_TASK TO COMPLETE_:
Pictures aside, reproduce exactly and only the lines from the one containing "At what coordinates" through the end of the records.

_SUPPLIED DATA_:
%%

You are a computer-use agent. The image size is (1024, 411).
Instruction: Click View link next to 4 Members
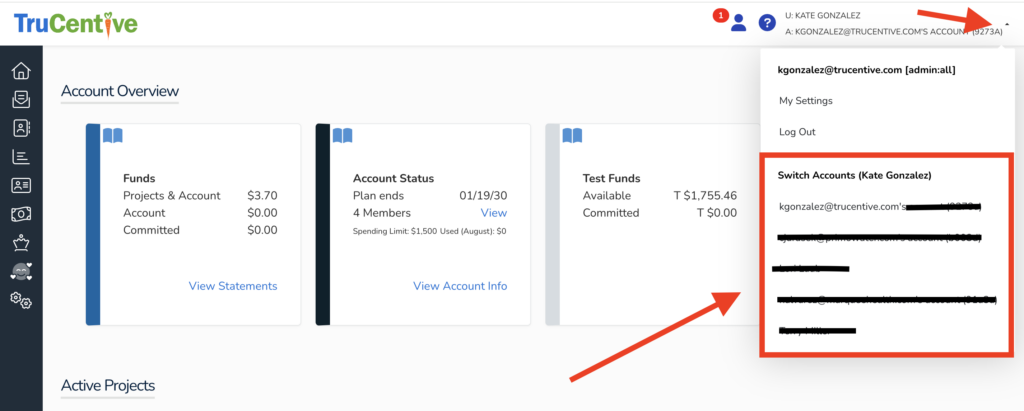tap(493, 213)
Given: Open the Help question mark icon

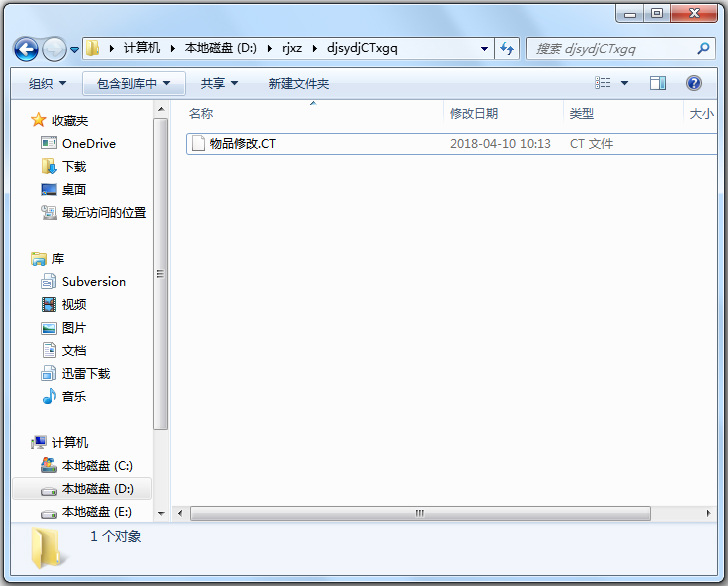Looking at the screenshot, I should [x=693, y=83].
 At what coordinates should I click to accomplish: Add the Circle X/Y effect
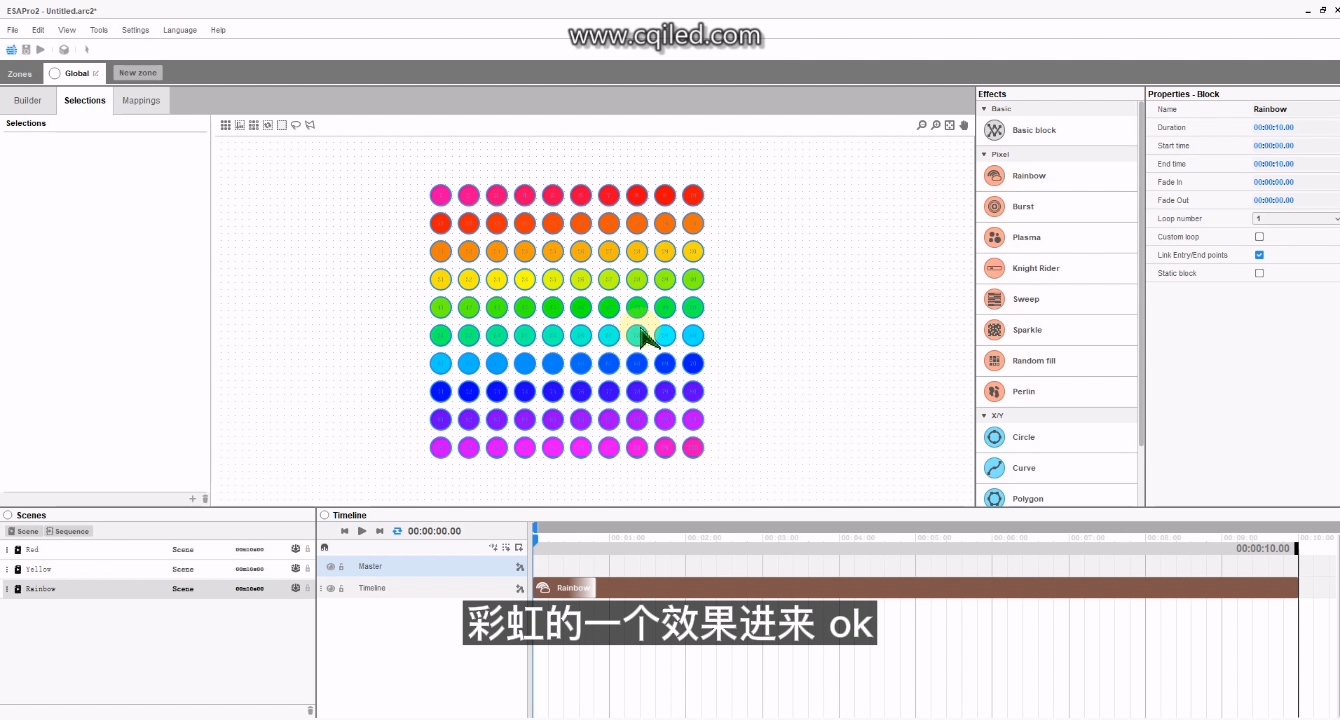coord(1023,437)

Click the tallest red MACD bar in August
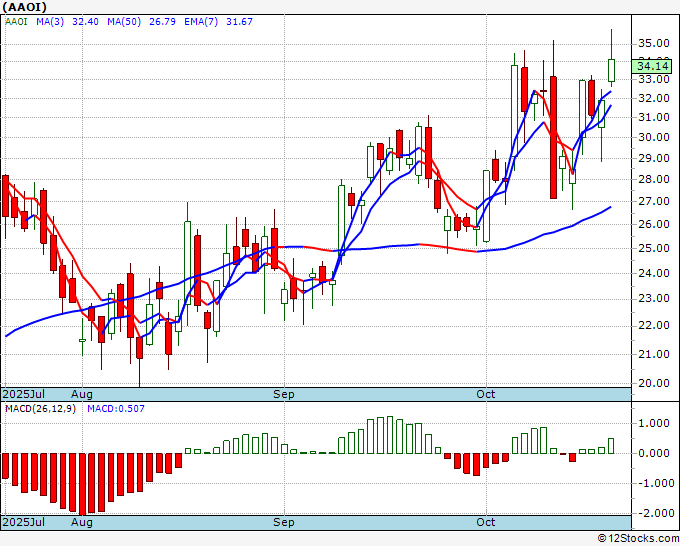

%%

_ANSWER TO THIS TASK_:
 At what coordinates should I click to accomplish: Add the Circle X/Y effect
coord(1023,437)

Click the tallest red MACD bar in August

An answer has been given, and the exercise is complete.